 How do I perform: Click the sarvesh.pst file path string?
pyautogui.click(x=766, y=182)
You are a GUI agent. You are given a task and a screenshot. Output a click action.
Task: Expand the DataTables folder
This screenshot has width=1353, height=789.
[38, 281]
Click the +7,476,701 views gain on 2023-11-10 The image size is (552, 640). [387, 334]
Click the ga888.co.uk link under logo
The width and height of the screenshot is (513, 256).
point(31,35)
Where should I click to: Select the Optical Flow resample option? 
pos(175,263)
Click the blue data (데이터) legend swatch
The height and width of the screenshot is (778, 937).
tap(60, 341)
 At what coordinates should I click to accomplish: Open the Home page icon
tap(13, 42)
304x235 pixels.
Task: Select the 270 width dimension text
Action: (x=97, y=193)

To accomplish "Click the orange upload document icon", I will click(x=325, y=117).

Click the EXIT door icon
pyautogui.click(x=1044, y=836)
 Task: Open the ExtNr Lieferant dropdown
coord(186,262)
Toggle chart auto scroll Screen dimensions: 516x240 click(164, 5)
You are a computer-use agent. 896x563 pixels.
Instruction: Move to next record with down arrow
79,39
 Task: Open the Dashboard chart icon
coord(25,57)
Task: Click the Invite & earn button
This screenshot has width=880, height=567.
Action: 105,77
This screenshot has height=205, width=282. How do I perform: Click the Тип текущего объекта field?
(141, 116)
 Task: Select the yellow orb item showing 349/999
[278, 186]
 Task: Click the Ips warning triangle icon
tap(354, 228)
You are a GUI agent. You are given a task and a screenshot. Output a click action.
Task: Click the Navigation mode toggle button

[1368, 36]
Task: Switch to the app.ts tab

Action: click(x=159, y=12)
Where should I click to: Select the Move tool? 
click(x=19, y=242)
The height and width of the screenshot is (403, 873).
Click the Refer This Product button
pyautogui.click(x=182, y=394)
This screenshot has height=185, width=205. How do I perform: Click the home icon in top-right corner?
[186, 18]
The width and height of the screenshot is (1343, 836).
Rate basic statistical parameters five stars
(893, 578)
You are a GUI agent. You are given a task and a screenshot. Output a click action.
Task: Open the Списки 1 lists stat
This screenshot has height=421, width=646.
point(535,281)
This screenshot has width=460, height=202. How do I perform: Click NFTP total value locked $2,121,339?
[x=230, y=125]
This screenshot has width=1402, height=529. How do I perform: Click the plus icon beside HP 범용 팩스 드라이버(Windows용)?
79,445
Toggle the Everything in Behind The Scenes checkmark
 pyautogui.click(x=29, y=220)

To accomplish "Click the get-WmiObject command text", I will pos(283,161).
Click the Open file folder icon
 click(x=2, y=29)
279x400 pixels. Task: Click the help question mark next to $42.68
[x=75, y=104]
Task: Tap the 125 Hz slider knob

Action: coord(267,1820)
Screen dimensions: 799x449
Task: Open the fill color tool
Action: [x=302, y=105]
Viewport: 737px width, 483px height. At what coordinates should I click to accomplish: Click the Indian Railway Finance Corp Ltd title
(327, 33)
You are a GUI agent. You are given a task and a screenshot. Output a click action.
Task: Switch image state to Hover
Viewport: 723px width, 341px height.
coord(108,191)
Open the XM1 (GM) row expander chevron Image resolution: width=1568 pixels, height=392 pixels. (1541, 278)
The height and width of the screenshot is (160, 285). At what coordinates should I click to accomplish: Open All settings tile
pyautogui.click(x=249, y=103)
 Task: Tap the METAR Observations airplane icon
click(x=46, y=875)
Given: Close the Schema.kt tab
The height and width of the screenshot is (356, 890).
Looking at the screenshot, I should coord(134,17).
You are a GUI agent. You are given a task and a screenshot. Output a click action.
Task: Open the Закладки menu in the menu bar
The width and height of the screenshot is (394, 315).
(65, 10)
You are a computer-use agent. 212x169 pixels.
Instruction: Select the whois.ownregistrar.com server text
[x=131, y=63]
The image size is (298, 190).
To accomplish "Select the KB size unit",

## TASK ITEM
Your answer should be the lines of the material above that include "computer".

## RESPONSE AREA
You are a computer-use agent. 896x563 pixels.
You are a computer-use agent. 212x169 pixels.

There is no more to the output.